Disks are not reliable!
Recent analysis of disk failure patterns (see references below) break the disk reliability assumption completely. Interestingly enough, even though these studies were published in 2007, most people I speak to aren’t aware of them at all. In fact, I still get comments from people who are basing their reliability solution on disk-based persistency, insisting on the argument that whether or not you are reliable amounts to whether or not your data is synched to a disk.
Below are some of the points I gathered from the research, which should surprise most of us:
- Actual disk failure/year is 3% (vs. estimates of 0.5 – 0.9%) – this is a 600% difference on reported vs. actual disk failure. The main reason is that manufacturers can’t tests their disks for years, so their tests are an extrapolation of statistical behavior which proves to be completely inaccurate.
- There is NO correlation between failure rate and disk type – whether it is SCSI, SATA, or fiber channel. Most data centers are based on the assumption that investing in high-end disks and storage devices will increase their reliability – well, it turns out that high-end disks exhibit more or less the same failure patterns as regular disks! John Mitchell had an interesting comment on this matter during our Qcon talk, when someone pointed to RAID disks as their solution for reliability. John said that since RAID is based on an exact H/W replica that lives in the same box, there is a very high likelihood that if a particular disk fails, its replica will fail in the same way. This is because they all have the exact same model, handle the exact same load and share the same power/temperature.

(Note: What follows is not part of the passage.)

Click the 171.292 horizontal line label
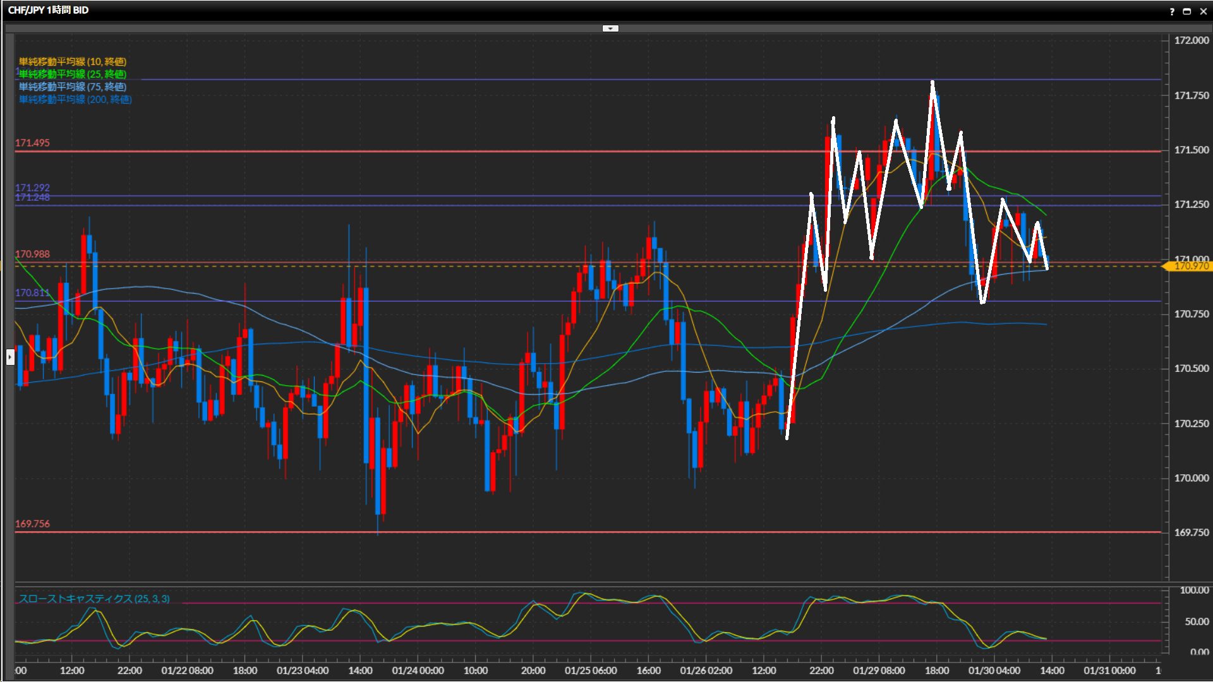The image size is (1213, 682). click(32, 188)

- There is NO correlation between high disk temperature and failure rates – I must admit that this was a big surprise to me, but it turned out that there is no correlation between disk temperature and disk failure. In fact, most failures happen when disks were at low or average temperature.
Why are existing database clustering solutions so breakable?
Most existing database clustering solutions rely on a shared disk storage to maintain their cluster state, as can be seen in the diagram below.
Typical database clustering architecture based on shared storage
The core, implicit assumption behind Oracle RAC, IBM DB2, and many other database clustering solutions, is that failure can be avoided by purchasing high-end disk storage and using expensive hardware (fiber optics, etc). As can be seen from the research I mentioned earlier, this core assumption doesn’t correlate with the failure statistics. Hence I argue that the database clustering model is inherently breakable.
Failure is inevitable – cope with it
Jason McHugh, a senior engineer at Amazon who works on S3, gave a very interesting talk at the Qcon conference (Amazon S3: Architecting For Resieliency In The Face Of Failures), where he outlined the service failure handling architecture of Amazon’s Simple Storage. Jason’s main point was that rather than trying to prevent failure from happening, you should assume that failure is inevitable and instead, design your system to cope with it.
Failure can happen in various shapes and forms:
- Expect drives to fail
- Expect network connections to fail (independent of the redundancy in networking)
- Expect a single machine to go out
Human error example: Failure to use caution while pushing a rack of servers
How to design your application for resilience in the face of failure
Jason outlined some of the lessons from his experience at Amazon:
- Expect and tolerate failures – build your infrastructure to cope with catastrophic failure scenarios: “Distributed systems will experience failures, and we should design systems which tolerate rather than avoid failures. It ends up being less important to engineer components for low failure rates (MTBF) than it is to engineer components with rapid recovery rates (MTTR).” (from Architecture Summit 2008 – Write up)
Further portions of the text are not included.